Las autoridades rusas han informado este lunes de la muerte de al menos cinco personas en un ataque con misiles atribuido al Ejército ucraniano contra una planta industrial situada en la región de Vorónezh, en el centro del país.
“Cinco personas han muerto como consecuencia del ataque con misiles contra la ciudad. Varias decenas de ciudadanos buscaron atención médica, pero la mayoría ya han sido dados de alta tras recibir tratamiento”, ha indicado el gobernador de Voronezh, Alexander Gusev, en sus redes sociales.
El responsable regional ha explicado que el fuego originado en la fábrica ya ha sido sofocado, aunque ha precisado que el impacto del bombardeo se ha extendido a la zona residencial cercana, donde al menos una decena de edificios, entre ellos seis viviendas, han sufrido daños, al igual que alrededor de medio centenar de coches.

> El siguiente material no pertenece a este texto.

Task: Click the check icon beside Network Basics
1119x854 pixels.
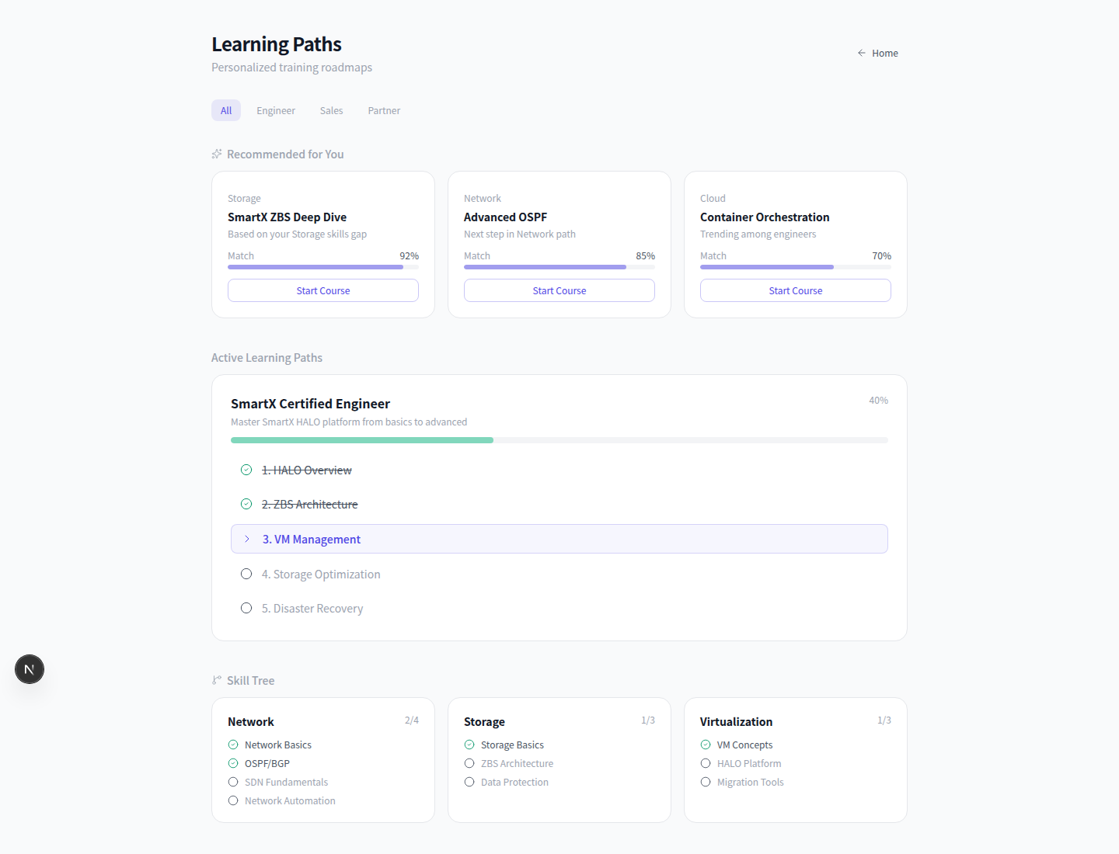Action: 233,745
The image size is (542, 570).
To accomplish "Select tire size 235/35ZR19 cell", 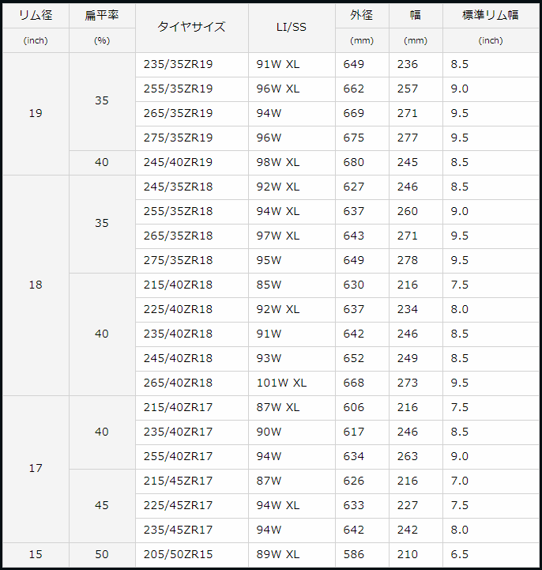I will (x=179, y=65).
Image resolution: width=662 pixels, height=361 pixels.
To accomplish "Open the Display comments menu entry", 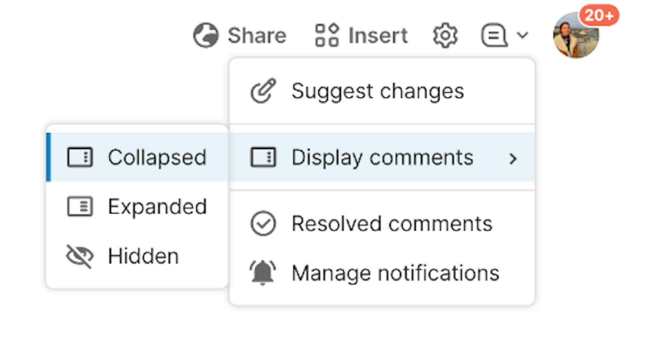I will (382, 157).
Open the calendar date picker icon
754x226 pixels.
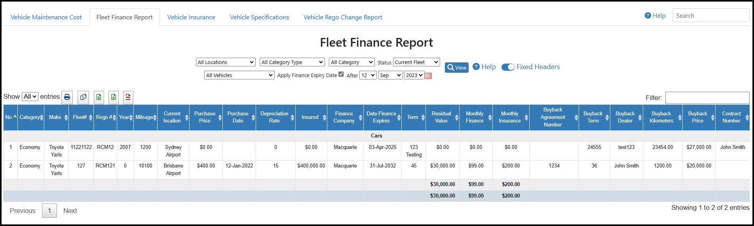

Gusev ha añadido que los familiares de las víctimas mortales recibirán una compensación de un millón de rublos, equivalente a unos 11.700 euros, mientras que a los heridos de mayor gravedad se les asignarán 300.000 rublos, unos 3.500 euros por persona.

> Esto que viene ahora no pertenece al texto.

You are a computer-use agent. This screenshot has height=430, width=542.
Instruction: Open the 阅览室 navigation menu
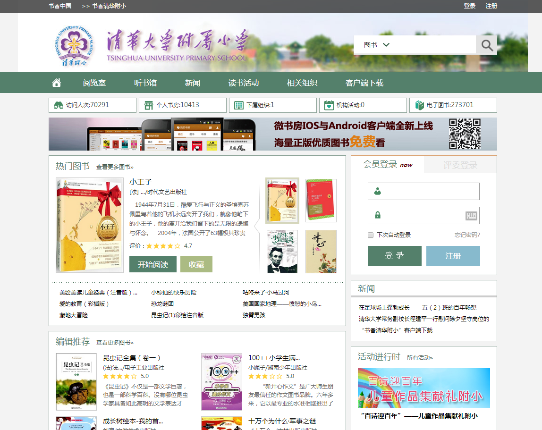pyautogui.click(x=94, y=83)
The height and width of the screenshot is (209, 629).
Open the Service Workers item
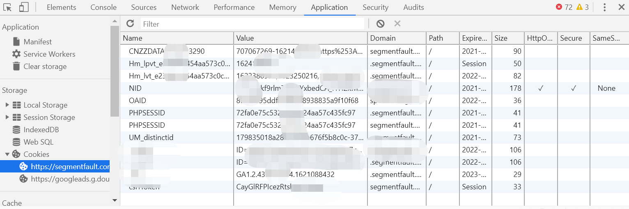(49, 54)
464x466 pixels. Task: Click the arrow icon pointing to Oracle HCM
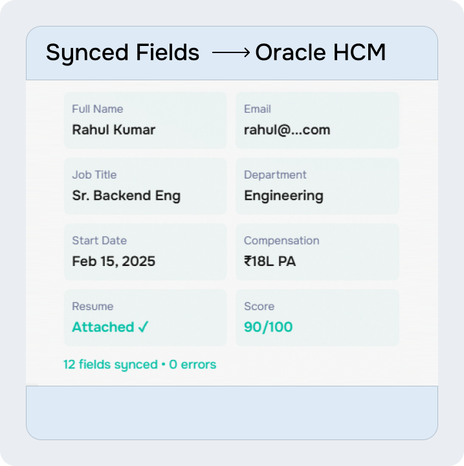[231, 54]
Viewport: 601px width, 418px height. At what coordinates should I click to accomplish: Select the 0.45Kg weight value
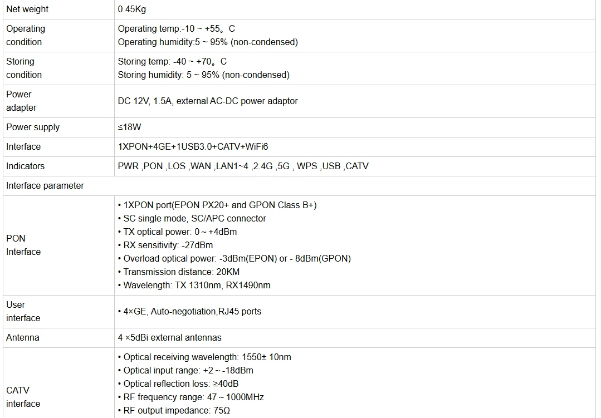(x=132, y=9)
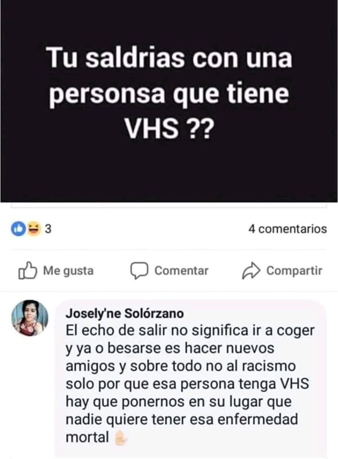The height and width of the screenshot is (459, 338).
Task: Click the share arrow Compartir icon
Action: pyautogui.click(x=251, y=271)
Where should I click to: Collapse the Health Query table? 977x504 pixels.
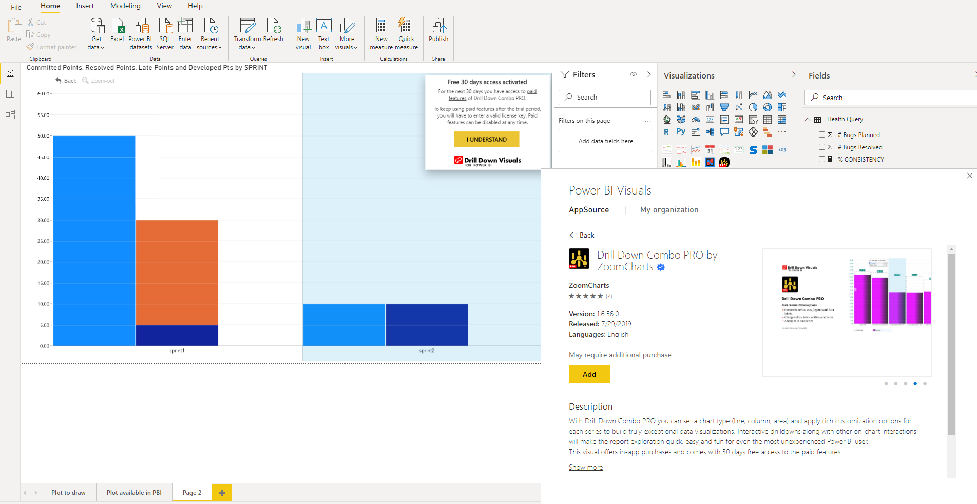point(808,119)
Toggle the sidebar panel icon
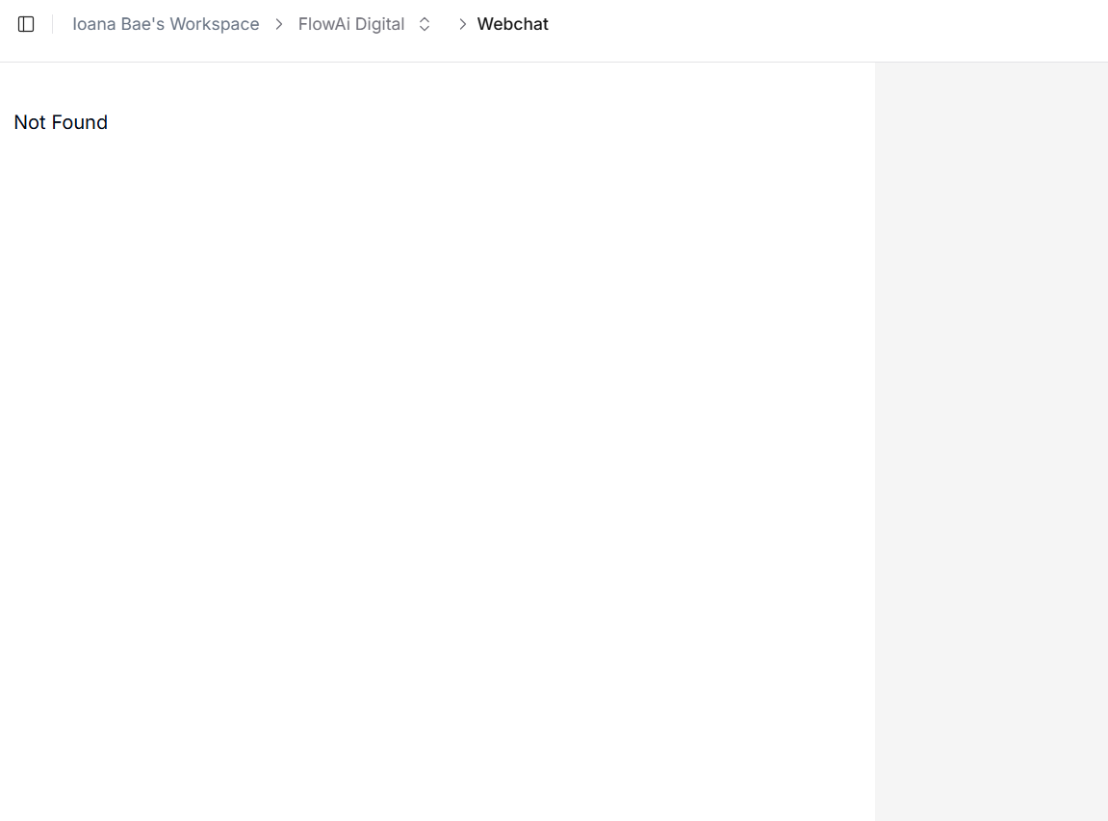 point(26,24)
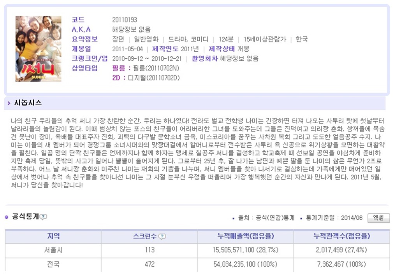Screen dimensions: 394x276
Task: Select the 누적매출액(점유율) column header
Action: [x=245, y=236]
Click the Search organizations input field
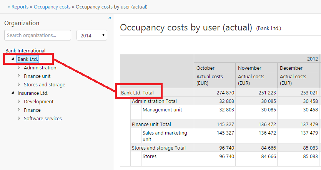The height and width of the screenshot is (170, 321). click(x=38, y=35)
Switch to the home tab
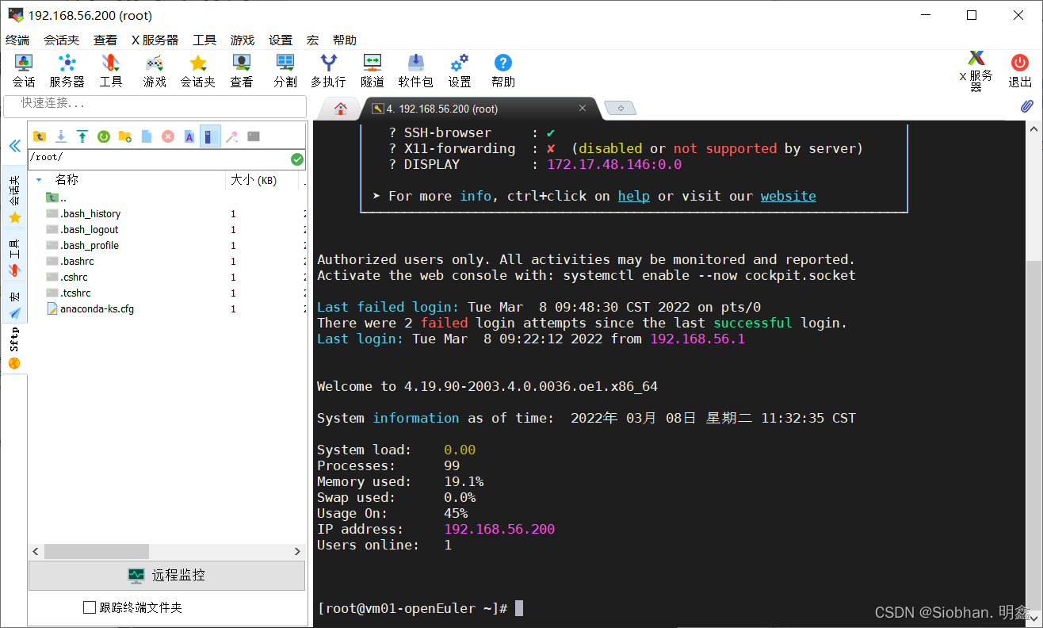 [341, 109]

En los últimos meses, Ucrania ha asumido públicamente una serie de ataques de largo alcance contra infraestructuras y otros objetivos en territorio ruso, asegurando que emplea armamento de fabricación propia y que estas operaciones forman parte de su plan para trasladar de nuevo la guerra al interior de Rusia, conflicto que atribuye a la decisión inicial del presidente ruso, Vladimir Putin.
“Putin no solo calculó mal al atacar Ucrania. Cometió un error histórico. Con cada mes que pasa sin que acepte este hecho y ponga fin a la guerra, las cosas no harán más que empeorar para él y su régimen”, señaló recientemente el ministro de Exteriores ucraniano, Andri Sibiga, sobre los ataques de largo alcance.